THE government intends to locally borrow P250 billion in June, the last month before President Rodrigo Duterte formally steps down from office.
Broken down, the national government plans to borrow P175 billion through auctioning off Treasury Bonds (T-bonds) and another P75 billion through selling Treasury Bills (T-bills).
National Treasurer Rosalia V. De Leon told reporters that the domestic borrowing program was “calibrated based on domestic requirement and past rejections,” referring to the results of the recent government securities auctions.
Of the P200-billion domestic borrowing program that the government set this month, the Bureau of the Treasury sold P141.3 billion in government securities.
In recent auctions, investors have been demanding higher rates on the back of expectations that the Bangko Sentral ng Pilipinas and the US Federal Reserve will be continuing to raise interest rates in a bid to ease inflation’s impact on economic recovery.
Based on the schedule of offerings released by the Treasury last Thursday, a combined P15-billion worth of 91-day, 182-day and 364-day tenors per day will be auctioned off on May 30 and all the four Mondays of June. Meanwhile, P35 billion in T-bonds per auction day will be offered on May 31 (Tuesday) and all succeeding Tuesdays.

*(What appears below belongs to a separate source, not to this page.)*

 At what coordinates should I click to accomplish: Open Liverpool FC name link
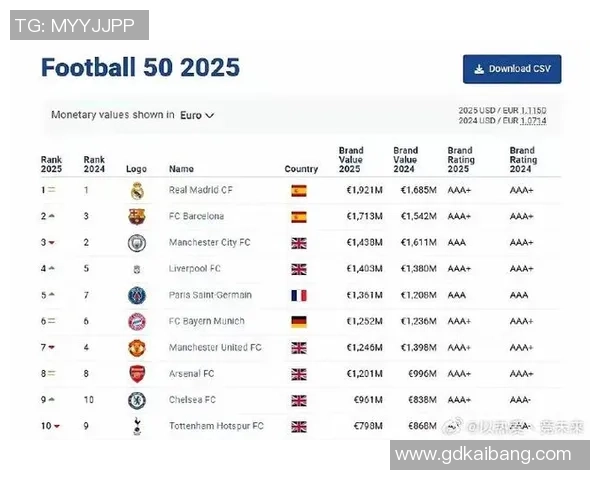[x=195, y=269]
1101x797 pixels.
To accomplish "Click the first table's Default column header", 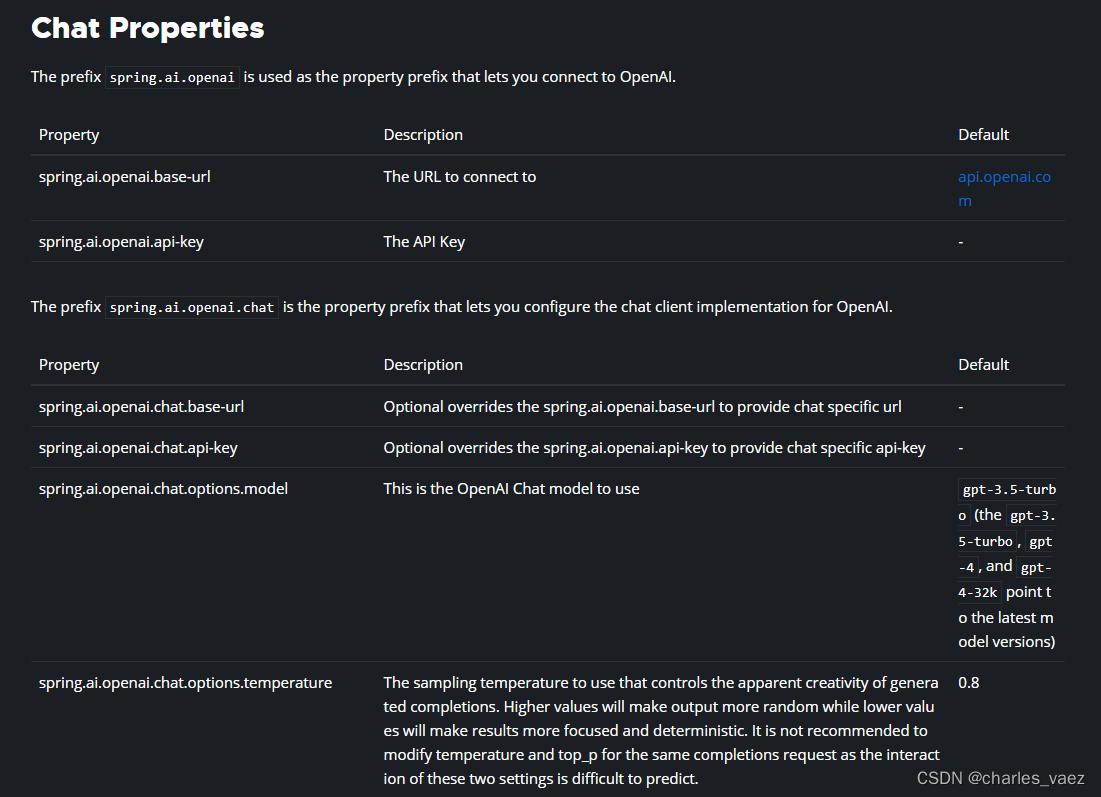I will pos(983,135).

For this year, the government is expected to borrow a total of P2.2 trillion, around 75 percent of which is expected to come from domestic sources. Reissued 3-year T-bonds will be offered on May 31 while 5-year debt papers will be sold on June 7.
Apart from these, 7-year T-bonds each will be auctioned off on June 14 and June 28 and 10-year notes on June 21. As of end-March, the national government’s outstanding debt has hit a new record-high of P12.68 trillion as it resorted to more borrowings after revenue collections remained weak while government spending grew.
The national government’s debt-to-GDP ratio has also risen to a 17-year-high at 63.5 percent, above the internationally recommended 60-percent threshold by multilateral lenders for emerging markets like the Philippines. It is also the highest since the country’s debt-to-GDP ratio hit 65.7 percent in 2005 under the Arroyo administration.
During a virtual briefing last Wednesday, Socioeconomic Planning Secretary Karl Kendrick T. Chua said the Philippines going the way of Sri Lanka in terms of debt is improbable: “Super malabo.”
“We have a very strong economy that can bring down that debt level. And we also need to manage our fiscal resources and raise revenues,” Chua said. “Raising revenues [will]primarily [be] driven by making the economy grow stronger, then supported by tax policy and administration measures. So that is how over the medium term we will bring down our debt levels.”